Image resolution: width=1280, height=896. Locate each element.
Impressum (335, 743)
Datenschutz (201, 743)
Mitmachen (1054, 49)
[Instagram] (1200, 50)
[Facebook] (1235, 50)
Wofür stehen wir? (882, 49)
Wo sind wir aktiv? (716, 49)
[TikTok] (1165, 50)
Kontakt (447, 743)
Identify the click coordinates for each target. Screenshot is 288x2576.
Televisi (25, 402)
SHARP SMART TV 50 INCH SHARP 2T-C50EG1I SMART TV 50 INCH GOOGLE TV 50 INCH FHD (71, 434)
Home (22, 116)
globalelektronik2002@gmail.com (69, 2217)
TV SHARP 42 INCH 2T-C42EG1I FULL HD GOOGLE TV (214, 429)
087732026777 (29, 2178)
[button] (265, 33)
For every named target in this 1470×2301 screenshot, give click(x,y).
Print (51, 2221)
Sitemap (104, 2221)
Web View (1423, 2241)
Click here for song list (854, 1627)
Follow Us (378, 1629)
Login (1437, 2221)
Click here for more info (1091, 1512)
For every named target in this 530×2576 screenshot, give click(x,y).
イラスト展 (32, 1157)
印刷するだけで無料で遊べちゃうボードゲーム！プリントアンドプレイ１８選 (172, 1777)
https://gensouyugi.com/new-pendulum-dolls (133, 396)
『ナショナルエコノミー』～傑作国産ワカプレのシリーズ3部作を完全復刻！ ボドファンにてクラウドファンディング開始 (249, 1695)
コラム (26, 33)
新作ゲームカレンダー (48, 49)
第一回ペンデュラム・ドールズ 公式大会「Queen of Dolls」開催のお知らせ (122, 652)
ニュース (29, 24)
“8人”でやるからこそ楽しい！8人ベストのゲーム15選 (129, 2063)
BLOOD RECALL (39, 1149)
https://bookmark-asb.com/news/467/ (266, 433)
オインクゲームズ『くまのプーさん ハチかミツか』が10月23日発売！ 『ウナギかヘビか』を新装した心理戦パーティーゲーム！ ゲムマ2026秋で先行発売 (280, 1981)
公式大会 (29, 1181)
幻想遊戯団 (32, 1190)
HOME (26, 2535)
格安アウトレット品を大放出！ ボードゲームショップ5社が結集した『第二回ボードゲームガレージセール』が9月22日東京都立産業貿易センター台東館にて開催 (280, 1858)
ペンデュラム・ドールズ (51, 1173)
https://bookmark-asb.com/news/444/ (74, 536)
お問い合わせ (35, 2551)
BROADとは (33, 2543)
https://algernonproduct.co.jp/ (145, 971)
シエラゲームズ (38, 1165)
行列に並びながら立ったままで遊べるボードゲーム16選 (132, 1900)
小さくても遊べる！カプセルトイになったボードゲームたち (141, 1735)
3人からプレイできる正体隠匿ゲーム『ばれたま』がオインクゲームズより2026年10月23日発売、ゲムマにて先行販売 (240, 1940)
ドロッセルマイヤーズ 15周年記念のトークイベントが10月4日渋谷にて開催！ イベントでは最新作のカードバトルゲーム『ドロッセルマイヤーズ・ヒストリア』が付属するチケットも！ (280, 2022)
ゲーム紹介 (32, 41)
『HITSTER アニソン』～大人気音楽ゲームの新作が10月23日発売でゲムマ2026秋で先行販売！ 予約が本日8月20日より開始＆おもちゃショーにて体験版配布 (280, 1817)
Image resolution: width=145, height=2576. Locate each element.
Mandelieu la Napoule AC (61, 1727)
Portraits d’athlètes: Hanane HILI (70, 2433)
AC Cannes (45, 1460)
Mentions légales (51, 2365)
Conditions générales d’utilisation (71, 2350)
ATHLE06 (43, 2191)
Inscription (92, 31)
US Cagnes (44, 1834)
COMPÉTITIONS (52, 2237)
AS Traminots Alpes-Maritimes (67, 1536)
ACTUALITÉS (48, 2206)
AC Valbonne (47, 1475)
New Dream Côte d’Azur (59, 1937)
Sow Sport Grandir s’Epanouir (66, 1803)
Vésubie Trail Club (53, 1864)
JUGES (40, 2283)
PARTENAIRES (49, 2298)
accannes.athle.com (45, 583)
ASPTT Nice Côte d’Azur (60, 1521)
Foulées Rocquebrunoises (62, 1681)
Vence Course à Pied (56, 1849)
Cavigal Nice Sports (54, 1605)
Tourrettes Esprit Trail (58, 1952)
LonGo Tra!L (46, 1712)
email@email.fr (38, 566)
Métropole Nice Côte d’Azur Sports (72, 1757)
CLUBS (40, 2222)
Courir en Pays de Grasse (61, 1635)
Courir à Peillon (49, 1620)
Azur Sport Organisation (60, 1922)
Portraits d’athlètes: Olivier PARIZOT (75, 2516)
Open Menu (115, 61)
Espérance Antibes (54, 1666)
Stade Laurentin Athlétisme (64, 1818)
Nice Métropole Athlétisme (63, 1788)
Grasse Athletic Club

=-=-=

## Exercise aim
All of the listing above should be restated word for word.

## Response to the exercise
Image resolution: width=1280, height=896. Locate each element.
Impressum (335, 743)
Datenschutz (201, 743)
Mitmachen (1054, 49)
[Instagram] (1200, 50)
[Facebook] (1235, 50)
Wofür stehen wir? (882, 49)
Wo sind wir aktiv? (716, 49)
[TikTok] (1165, 50)
Kontakt (447, 743)
Identify the click coordinates for each target. Screenshot is 288x2576.
Televisi (25, 402)
SHARP SMART TV 50 INCH SHARP 2T-C50EG1I SMART TV 50 INCH GOOGLE TV 50 INCH FHD (71, 434)
Home (22, 116)
globalelektronik2002@gmail.com (69, 2217)
TV SHARP 42 INCH 2T-C42EG1I FULL HD GOOGLE TV (214, 429)
087732026777 (29, 2178)
[button] (265, 33)
For every named target in this 1470×2301 screenshot, give click(x,y).
Print (51, 2221)
Sitemap (104, 2221)
Web View (1423, 2241)
Click here for song list (854, 1627)
Follow Us (378, 1629)
Login (1437, 2221)
Click here for more info (1091, 1512)
For every named target in this 530×2576 screenshot, give click(x,y).
イラスト展 (32, 1157)
印刷するだけで無料で遊べちゃうボードゲーム！プリントアンドプレイ１８選 (172, 1777)
https://gensouyugi.com/new-pendulum-dolls (133, 396)
『ナショナルエコノミー』～傑作国産ワカプレのシリーズ3部作を完全復刻！ ボドファンにてクラウドファンディング開始 (249, 1695)
コラム (26, 33)
新作ゲームカレンダー (48, 49)
第一回ペンデュラム・ドールズ 公式大会「Queen of Dolls」開催のお知らせ (122, 652)
ニュース (29, 24)
“8人”でやるからこそ楽しい！8人ベストのゲーム15選 (129, 2063)
BLOOD RECALL (39, 1149)
https://bookmark-asb.com/news/467/ (266, 433)
オインクゲームズ『くまのプーさん ハチかミツか』が10月23日発売！ 『ウナギかヘビか』を新装した心理戦パーティーゲーム！ ゲムマ2026秋で先行発売 (280, 1981)
公式大会 (29, 1181)
幻想遊戯団 (32, 1190)
HOME (26, 2535)
格安アウトレット品を大放出！ ボードゲームショップ5社が結集した『第二回ボードゲームガレージセール』が9月22日東京都立産業貿易センター台東館にて開催 (280, 1858)
ペンデュラム・ドールズ (51, 1173)
https://bookmark-asb.com/news/444/ (74, 536)
お問い合わせ (35, 2551)
BROADとは (33, 2543)
https://algernonproduct.co.jp/ (145, 971)
シエラゲームズ (38, 1165)
行列に並びながら立ったままで遊べるボードゲーム16選 (132, 1900)
小さくても遊べる！カプセルトイになったボードゲームたち (141, 1735)
3人からプレイできる正体隠匿ゲーム『ばれたま』がオインクゲームズより2026年10月23日発売、ゲムマにて先行販売 (240, 1940)
ドロッセルマイヤーズ 15周年記念のトークイベントが10月4日渋谷にて開催！ イベントでは最新作のカードバトルゲーム『ドロッセルマイヤーズ・ヒストリア』が付属するチケットも！ (280, 2022)
ゲーム紹介 (32, 41)
『HITSTER アニソン』～大人気音楽ゲームの新作が10月23日発売でゲムマ2026秋で先行販売！ 予約が本日8月20日より開始＆おもちゃショーにて体験版配布 (280, 1817)
Image resolution: width=145, height=2576. Locate each element.
Mandelieu la Napoule AC (61, 1727)
Portraits d’athlètes: Hanane HILI (70, 2433)
AC Cannes (45, 1460)
Mentions légales (51, 2365)
Conditions générales d’utilisation (71, 2350)
ATHLE06 (43, 2191)
Inscription (92, 31)
US Cagnes (44, 1834)
COMPÉTITIONS (52, 2237)
AS Traminots Alpes-Maritimes (67, 1536)
ACTUALITÉS (48, 2206)
AC Valbonne (47, 1475)
New Dream Côte d’Azur (59, 1937)
Sow Sport Grandir s’Epanouir (66, 1803)
Vésubie Trail Club (53, 1864)
JUGES (40, 2283)
PARTENAIRES (49, 2298)
accannes.athle.com (45, 583)
ASPTT Nice Côte d’Azur (60, 1521)
Foulées Rocquebrunoises (62, 1681)
Vence Course à Pied (56, 1849)
Cavigal Nice Sports (54, 1605)
Tourrettes Esprit Trail (58, 1952)
LonGo Tra!L (46, 1712)
email@email.fr (38, 566)
Métropole Nice Côte d’Azur Sports (72, 1757)
CLUBS (40, 2222)
Courir en Pays de Grasse (61, 1635)
Courir à Peillon (49, 1620)
Azur Sport Organisation (60, 1922)
Portraits d’athlètes: Olivier PARIZOT (75, 2516)
Open Menu (115, 61)
Espérance Antibes (54, 1666)
Stade Laurentin Athlétisme (64, 1818)
Nice Métropole Athlétisme (63, 1788)
Grasse Athletic Club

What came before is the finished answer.